111 Worcester St.  (Route 140)
North Grafton, MA 01536

GPS Coordinates: 42°13'17.3"N 71°42'02.4"W


The Quinsigamond River is a river in central Massachusetts. It is a tributary of the Blackstone River and ultimately drains into Narragansett Bay. Although the Quinsigamond has many small tributaries and drains a sizable area, the river proper is only 5.6 miles long. The Quinsigamond River flows south out of Lake Quinsigamond in Worcester and Shrewsbury, MA, flows through North Grafton and Grafton to South Grafton, making its way to the Blackstone River in Fisherville, and then on to Narragansett Bay.


Ekblaw Landing Access: This public river access is perfect for launching your kayak or canoe for a paddling adventure either upstream to the Snow Marsh, or downstream to Lake Ripple. If you head upstream you’ll paddle by great stands of native vegetation, through the tunnel under the Mass Turnpike, maybe spot a beaver lodge on the right just after you leave the tunnel, and then slip into the Snow Marsh. If you paddle downstream, you’ll enjoy a lazy paddle on the river and then experience Lake Ripple from a whole new perspective. It’s flat water all around, until you get to the dam. Portage around it or head back to Ekblaw Landing.
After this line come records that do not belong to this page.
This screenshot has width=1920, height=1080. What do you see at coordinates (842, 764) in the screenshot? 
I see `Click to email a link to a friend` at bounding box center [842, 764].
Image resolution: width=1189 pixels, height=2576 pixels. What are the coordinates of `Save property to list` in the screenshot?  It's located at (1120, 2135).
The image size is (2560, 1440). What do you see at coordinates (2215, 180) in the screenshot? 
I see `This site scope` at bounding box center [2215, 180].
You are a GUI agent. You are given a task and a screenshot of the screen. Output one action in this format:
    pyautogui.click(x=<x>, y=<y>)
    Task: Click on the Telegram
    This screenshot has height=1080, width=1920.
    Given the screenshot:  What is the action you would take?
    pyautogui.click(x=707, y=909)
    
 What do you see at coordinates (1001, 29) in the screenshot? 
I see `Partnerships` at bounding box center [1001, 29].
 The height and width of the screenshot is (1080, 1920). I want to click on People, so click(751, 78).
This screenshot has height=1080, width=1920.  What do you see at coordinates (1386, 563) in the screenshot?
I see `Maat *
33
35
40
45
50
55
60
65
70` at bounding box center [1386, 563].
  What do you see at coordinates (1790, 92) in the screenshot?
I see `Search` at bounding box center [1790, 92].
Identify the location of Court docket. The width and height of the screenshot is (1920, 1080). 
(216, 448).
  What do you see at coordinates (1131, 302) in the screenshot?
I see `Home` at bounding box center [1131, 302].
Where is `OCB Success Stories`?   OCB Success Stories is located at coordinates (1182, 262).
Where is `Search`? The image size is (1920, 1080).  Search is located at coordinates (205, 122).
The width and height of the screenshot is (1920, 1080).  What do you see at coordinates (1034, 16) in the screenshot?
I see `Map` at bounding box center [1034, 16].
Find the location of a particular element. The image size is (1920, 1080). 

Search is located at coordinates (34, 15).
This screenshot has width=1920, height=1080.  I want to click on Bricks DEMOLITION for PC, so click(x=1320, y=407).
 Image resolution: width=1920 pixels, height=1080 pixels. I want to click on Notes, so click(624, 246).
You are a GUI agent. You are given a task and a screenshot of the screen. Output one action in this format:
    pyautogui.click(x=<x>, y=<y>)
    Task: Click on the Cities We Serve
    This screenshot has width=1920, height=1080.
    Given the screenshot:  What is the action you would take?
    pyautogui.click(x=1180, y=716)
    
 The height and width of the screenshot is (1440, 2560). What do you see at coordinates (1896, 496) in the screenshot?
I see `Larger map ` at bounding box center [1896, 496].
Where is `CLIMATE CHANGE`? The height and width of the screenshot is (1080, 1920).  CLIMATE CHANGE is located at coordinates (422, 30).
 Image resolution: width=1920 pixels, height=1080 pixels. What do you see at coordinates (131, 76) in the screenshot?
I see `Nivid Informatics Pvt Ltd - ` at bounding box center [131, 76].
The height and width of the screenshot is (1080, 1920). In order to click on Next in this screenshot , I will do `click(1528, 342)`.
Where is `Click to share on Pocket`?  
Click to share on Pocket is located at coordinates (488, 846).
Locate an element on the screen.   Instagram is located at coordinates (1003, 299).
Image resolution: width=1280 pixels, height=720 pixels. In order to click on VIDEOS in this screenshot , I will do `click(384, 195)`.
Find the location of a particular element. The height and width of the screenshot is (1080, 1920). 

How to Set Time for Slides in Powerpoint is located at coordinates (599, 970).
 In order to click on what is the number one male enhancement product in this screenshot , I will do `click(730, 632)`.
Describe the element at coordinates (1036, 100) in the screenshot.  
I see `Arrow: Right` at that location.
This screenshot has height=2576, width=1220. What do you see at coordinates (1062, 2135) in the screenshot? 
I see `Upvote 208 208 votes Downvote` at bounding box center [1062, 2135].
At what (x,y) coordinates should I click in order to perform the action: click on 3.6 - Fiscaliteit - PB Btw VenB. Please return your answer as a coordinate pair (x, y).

Suitable for all skill levels­­­­­­­­­­­­­­­­­­­­: YES
Parking on site: 10 spaces, ADA accessible
Restrooms: None
Access: Boat ramp

Supervising Entity: Grafton Land Trust

Click here for more information.

Other information:  Snow Marsh: This beautiful 59-acre marsh is permanently protected thanks to MassWildlife and Ducks Unlimited, and is accessed from the Ekblaw Landing.  It is a rich wildlife habitat that abounds in painted turtles, frogs, great blue heron, kingfisher, redwing blackbirds, and of course the swans, as well as native aquatic flora such as arrow arum, arrowhead, and pickerel weed. Enjoy the sights and sounds of the marsh, and depending on water level, you may be able to paddle north to the confluence of Big Bummet Brook near the back of Washington Mills. Keep going on the Bummet as it curves to the east, but usually the railroad bridge is the stopping point unless water is low and you can slide under the bridge.